Introduction

With Oracle AI Database 26ai, vector data types and embeddings are natively supported, enabling semantic search directly within the database. Customers can now not only store but also generate embeddings using ONNX models, making it easy to combine relational and semantic search in one system. By combining these capabilities with Oracle Globally Distributed Database, customers can create highly scalable vector search for their applications, powering use cases like semantic search, Retrieval-Augmented Generation (RAG), and agentic AIs. The vector data types work as is with sharded tables, enabling horizontal scalability for both queries and ingestion.

Using AI Vector Search with Globally Distributed Database

In this post we will walk you through some of the aspects of creating a vector store with Oracle Globally Distributed Database, providing examples of a sharded schema, loading the data into sharded tables, creating embeddings using ONNX model within the database and efficiently querying over mutiple shards. Below visual shows an overview of the system context and workflow which is used in this particular demonstration.

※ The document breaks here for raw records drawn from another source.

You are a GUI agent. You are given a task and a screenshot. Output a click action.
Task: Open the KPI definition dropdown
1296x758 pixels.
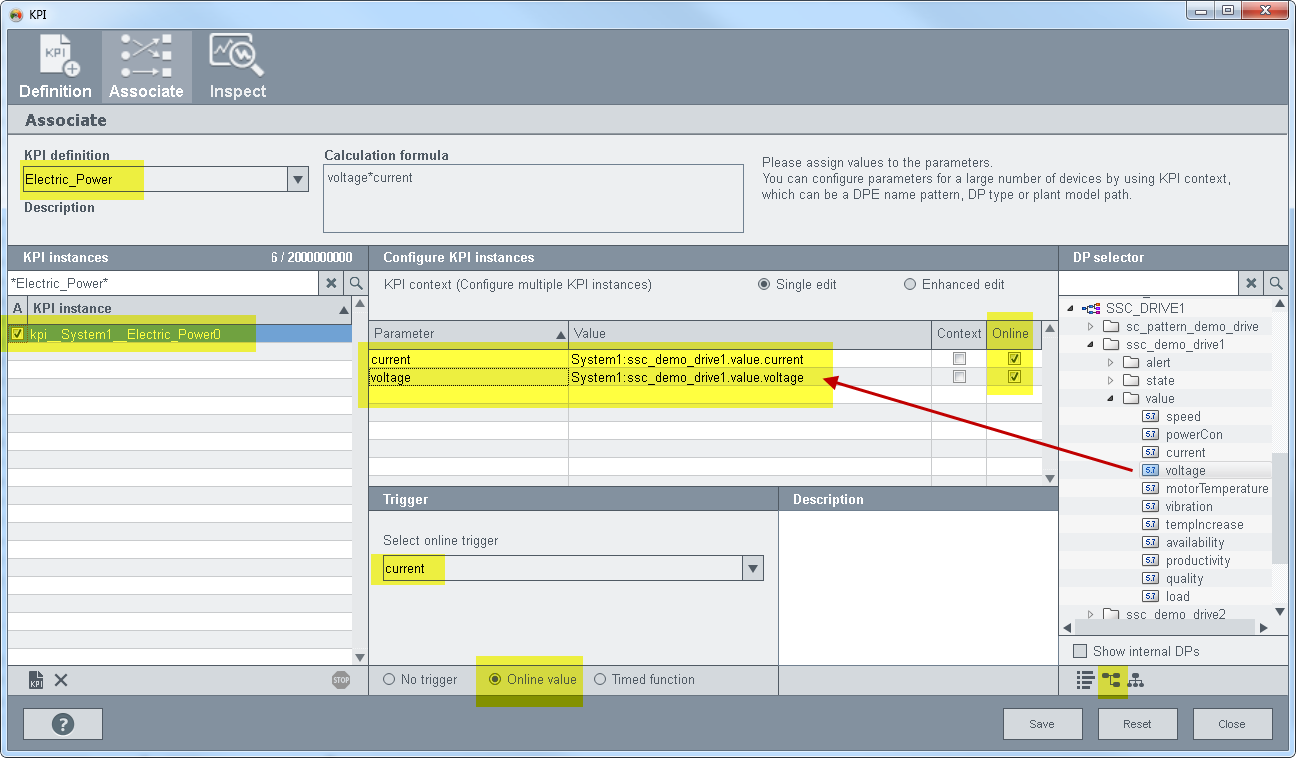tap(297, 180)
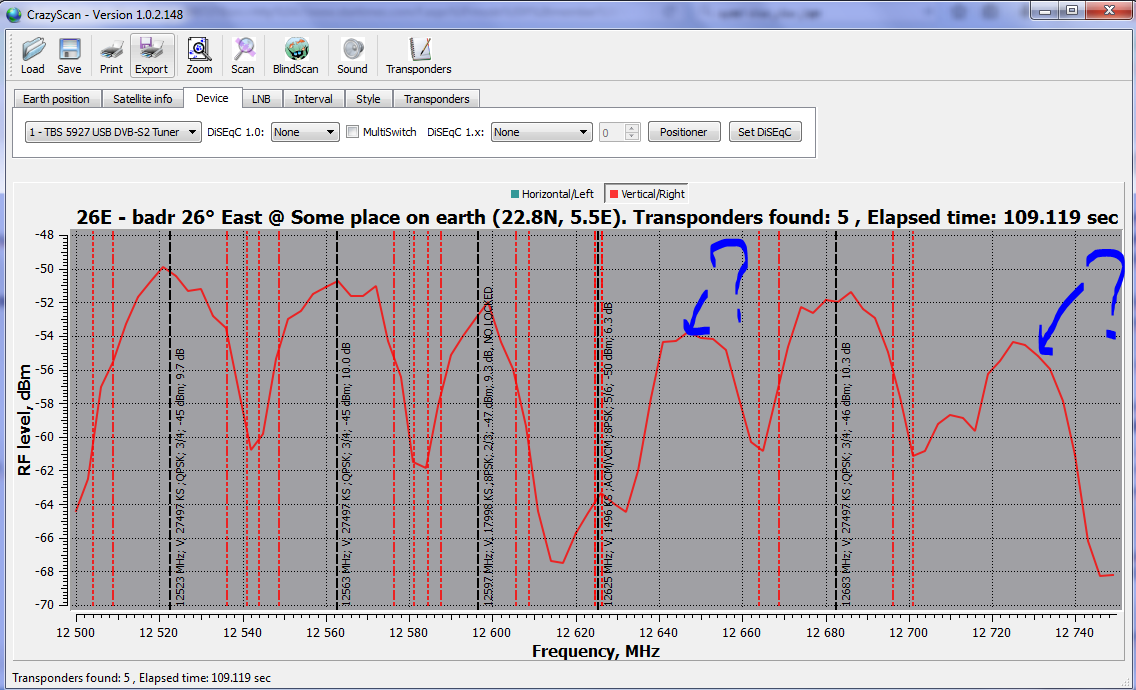This screenshot has width=1136, height=690.
Task: Click the Export toolbar icon
Action: (x=152, y=50)
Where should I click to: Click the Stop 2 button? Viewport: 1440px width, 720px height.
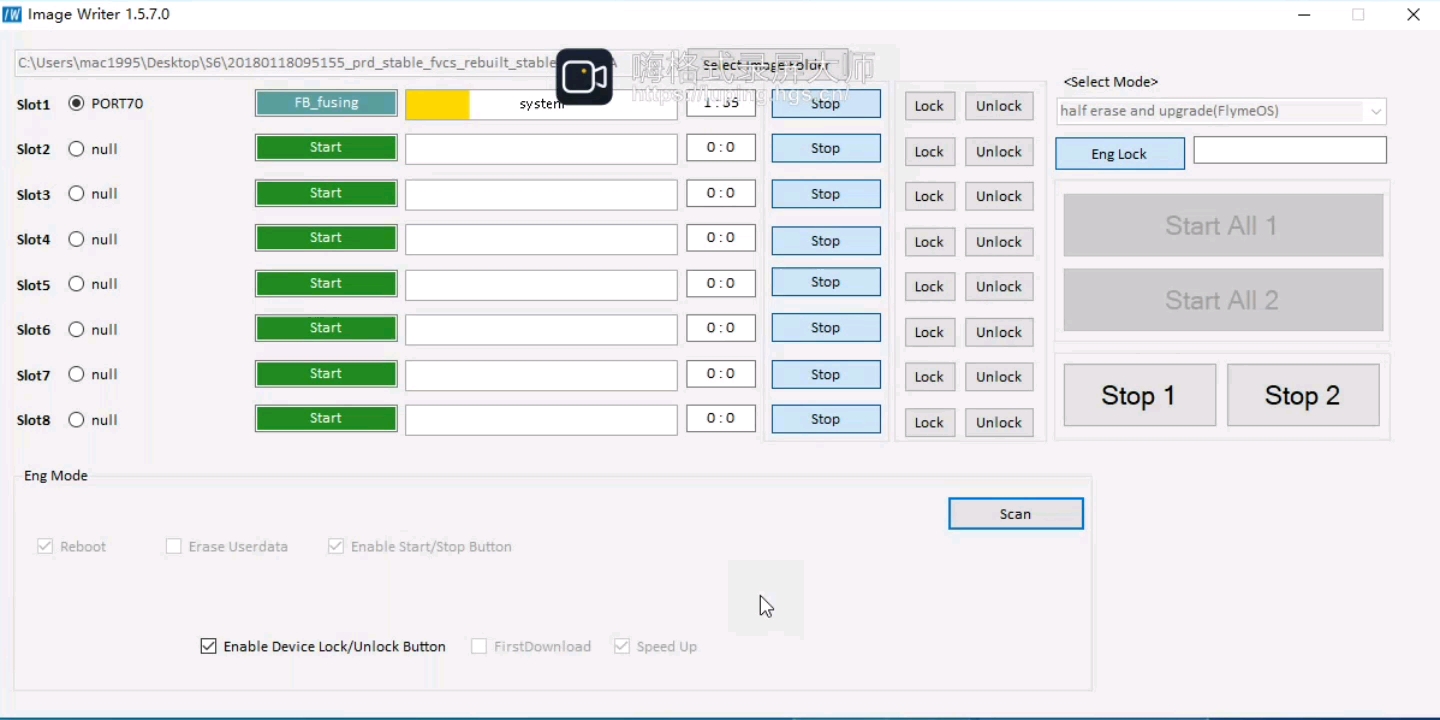[x=1303, y=396]
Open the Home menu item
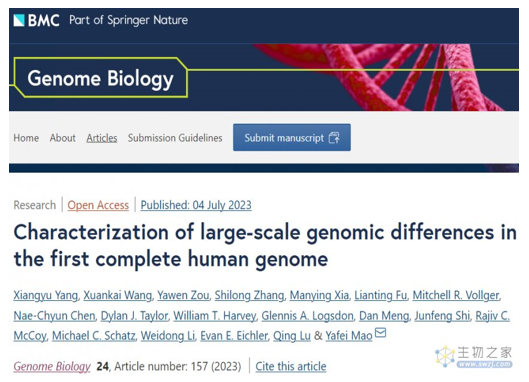This screenshot has height=382, width=529. 26,138
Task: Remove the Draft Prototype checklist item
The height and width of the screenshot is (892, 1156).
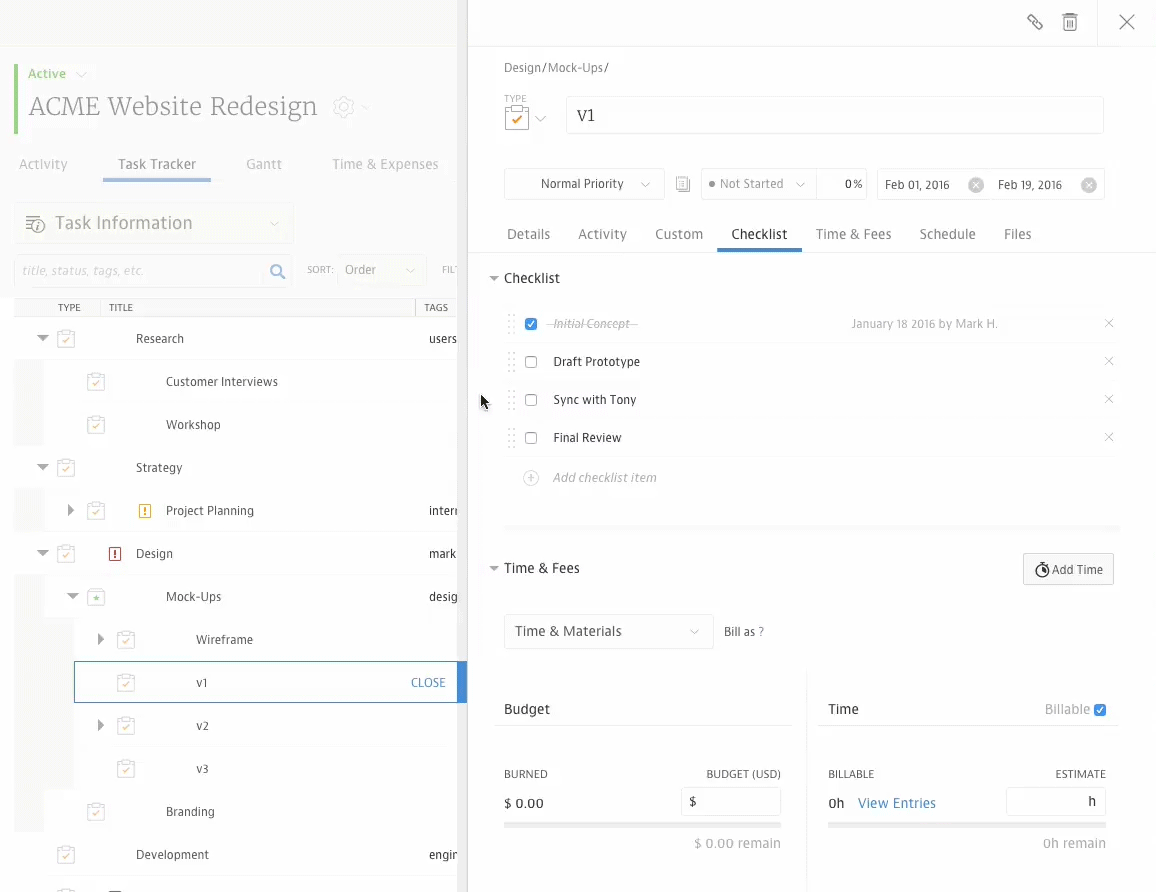Action: click(1108, 362)
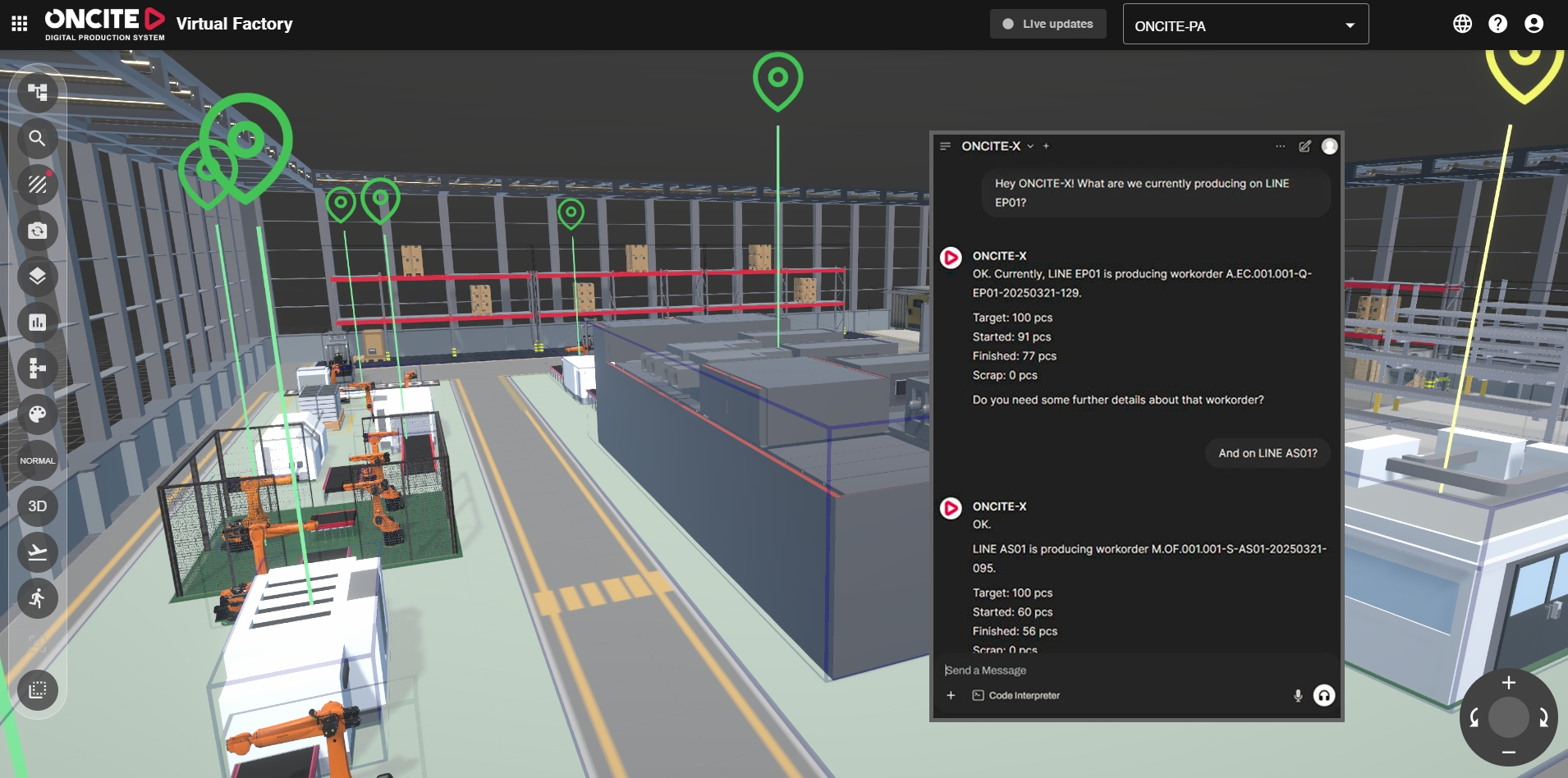Image resolution: width=1568 pixels, height=778 pixels.
Task: Select the walk mode running-person icon
Action: 38,598
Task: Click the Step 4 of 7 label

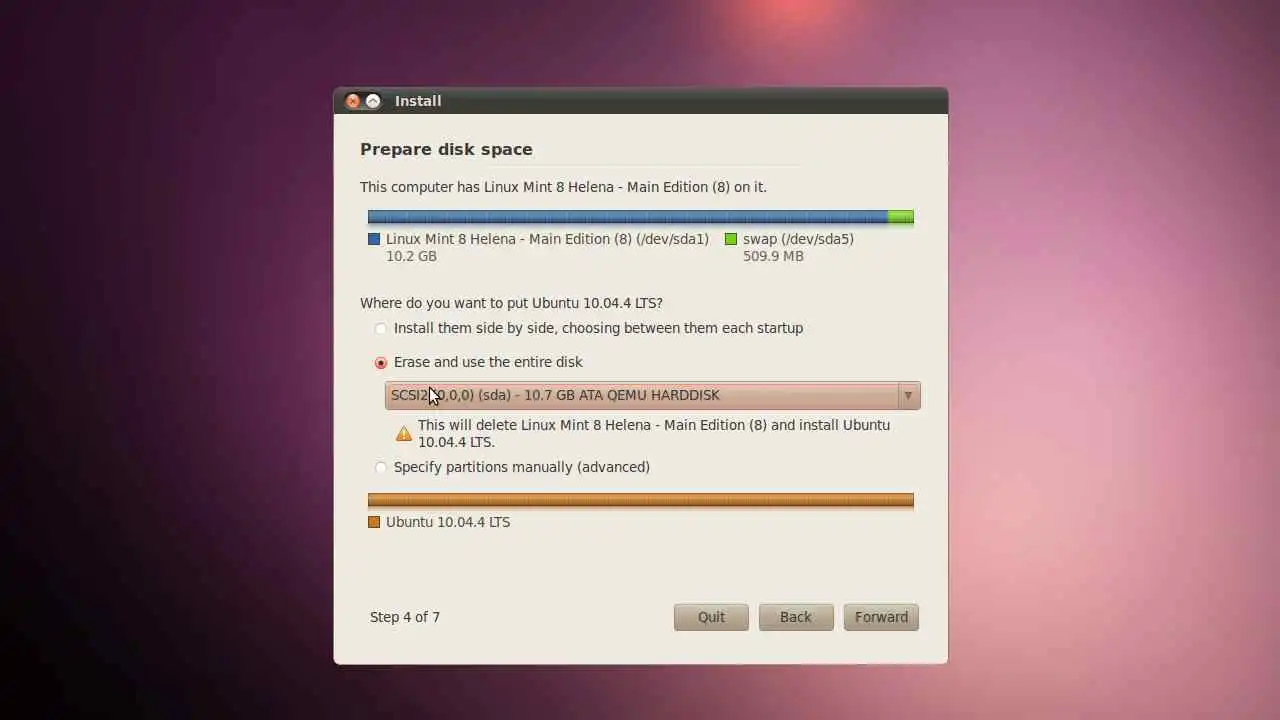Action: (x=405, y=617)
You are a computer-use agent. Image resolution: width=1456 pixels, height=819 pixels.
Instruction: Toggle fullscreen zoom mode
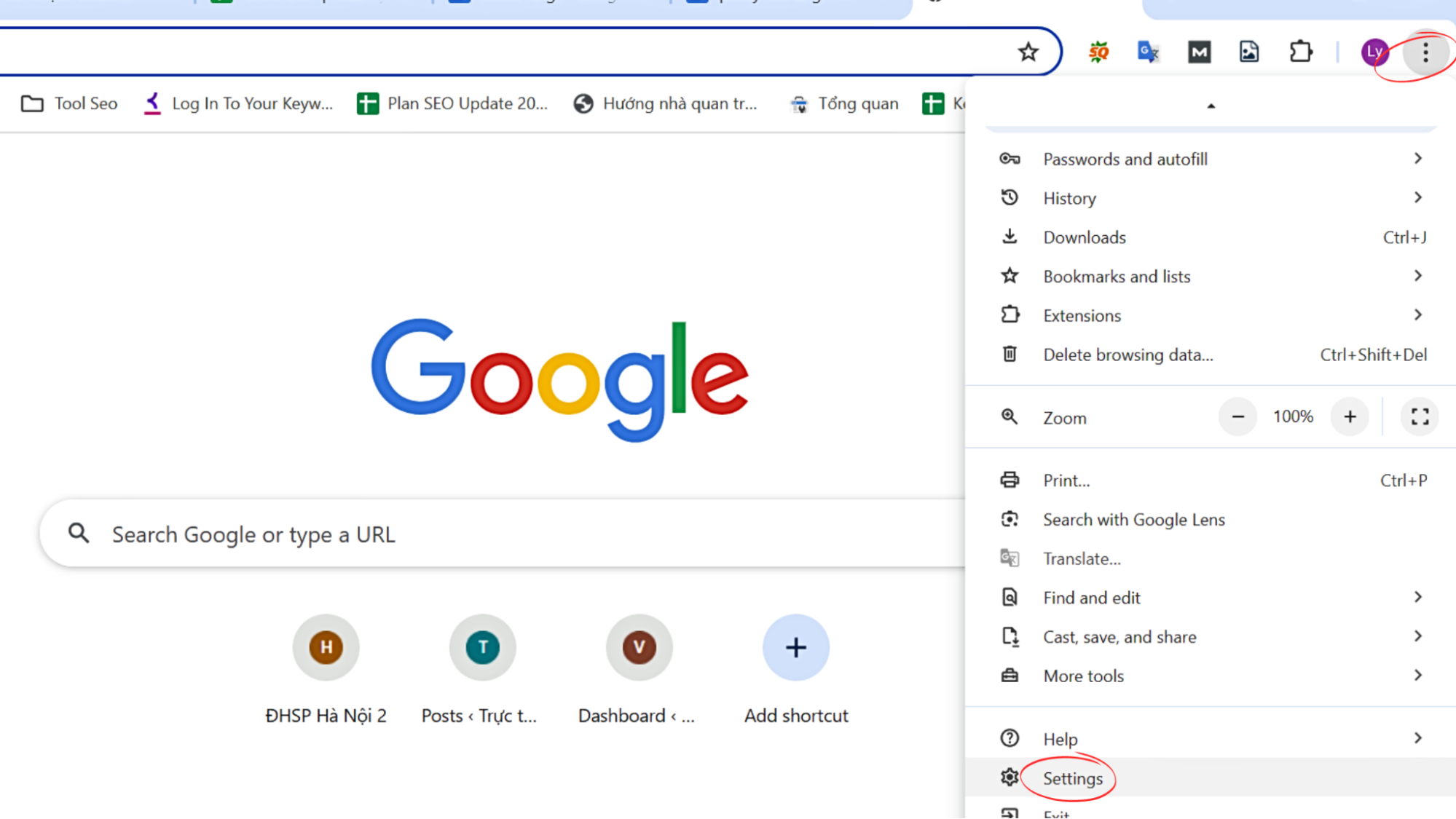[1420, 417]
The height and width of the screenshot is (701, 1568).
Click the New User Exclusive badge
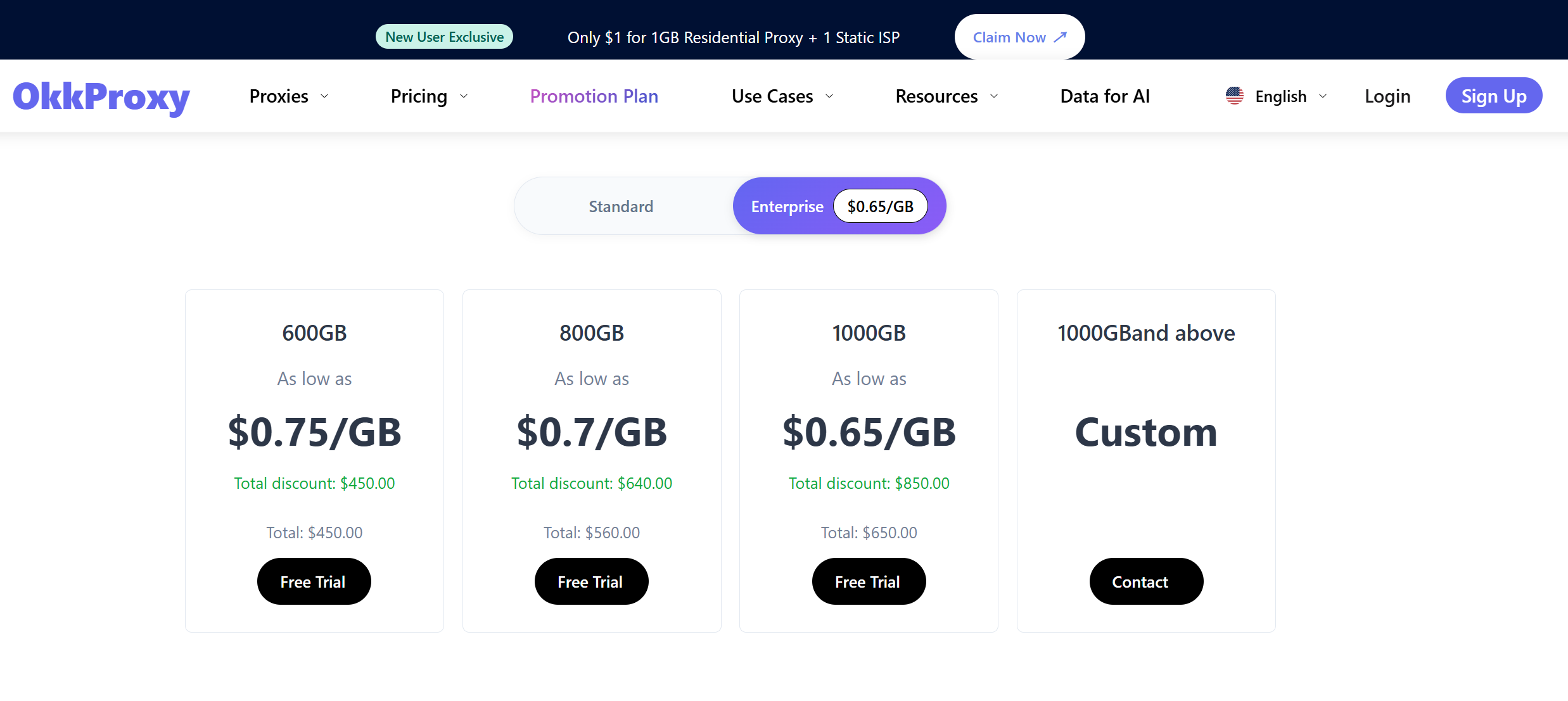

Loading ONNX Model for Sharded Database

We generate vector embedding using all_MiniLM_L12_v2 encoder model. This model is also prebuild and managed by Oracle and is available to download from OCI object store and can be directly loaded into the database. For the embedding generation and query, we load the model into the shard databases as well as the catalog database. Please go through the linked blog entry to know the list of permissions to be assigned to the shard user. These permissions can be assigned to the shard user via the catalog database post enabling shard ddl in the database session.

DECLARE 
    ONNX_MOD_FILE VARCHAR2(100) := 'all_MiniLM_L12_v2.onnx';
    MODNAME VARCHAR2(500);
    LOCATION_URI VARCHAR2(200) := 'https://adwc4pm.objectstorage.us-ashburn-1.oci.customer-oci.com/p/eLddQappgBJ7jNi6Guz9m9LOtYe2u8LWY19GfgU8flFK4N9YgP4kTlrE9Px3pE12/n/adwc4pm/b/OML-Resources/o/';

BEGIN
    DBMS_OUTPUT.PUT_LINE('ONNX model file name in Object Storage is: '||ONNX_MOD_FILE); 
--------------------------------------------
-- Define a model name for the loaded model
--------------------------------------------
    SELECT UPPER(REGEXP_SUBSTR(ONNX_MOD_FILE, '[^.]+')) INTO MODNAME from dual;
    DBMS_OUTPUT.PUT_LINE('Model will be loaded and saved with name: '||MODNAME);

-----------------------------------------------------
-- Read the ONNX model file from Object Storage into 
-- the Autonomous Database data pump directory
-----------------------------------------------------

BEGIN 
    DBMS_DATA_MINING.DROP_MODEL(model_name => MODNAME);
    EXCEPTION WHEN OTHERS THEN NULL; END;

    DBMS_CLOUD.GET_OBJECT(                            
        credential_name => NULL,
        directory_name => 'DATA_PUMP_DIR',
        object_uri => LOCATION_URI||ONNX_MOD_FILE);

-----------------------------------------
-- Load the ONNX model to the database
-----------------------------------------                   

    DBMS_VECTOR.LOAD_ONNX_MODEL(
        directory => 'DATA_PUMP_DIR',
        file_name => ONNX_MOD_FILE,
        model_name => MODNAME);

    DBMS_OUTPUT.PUT_LINE('New model successfully loaded with name: '||MODNAME);
END;

Schema Creation

For the demonstration we used Oracle Globally Distributed Autonomous Database and a dataset which contains news items from BBC, publicly available in hugging face (https://huggingface.co/datasets/permutans/fineweb-bbc-news). The dataset is in parquet format which is stored in an OCI bucket. We make use of DBMS_CLOUD package to ingest data in bulk and in parallel across shards via . 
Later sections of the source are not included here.